ENTRIES PROVIDED:
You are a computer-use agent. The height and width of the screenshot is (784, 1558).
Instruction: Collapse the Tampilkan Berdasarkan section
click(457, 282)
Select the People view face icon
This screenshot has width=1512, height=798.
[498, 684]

WHAT THE TASK ASKS: Each record above should be returned exactly as it appears.

RESULT OF THIS TASK:
You are a computer-use agent. The height and width of the screenshot is (784, 1558).
Instruction: Collapse the Tampilkan Berdasarkan section
click(457, 282)
Select the People view face icon
This screenshot has width=1512, height=798.
[498, 684]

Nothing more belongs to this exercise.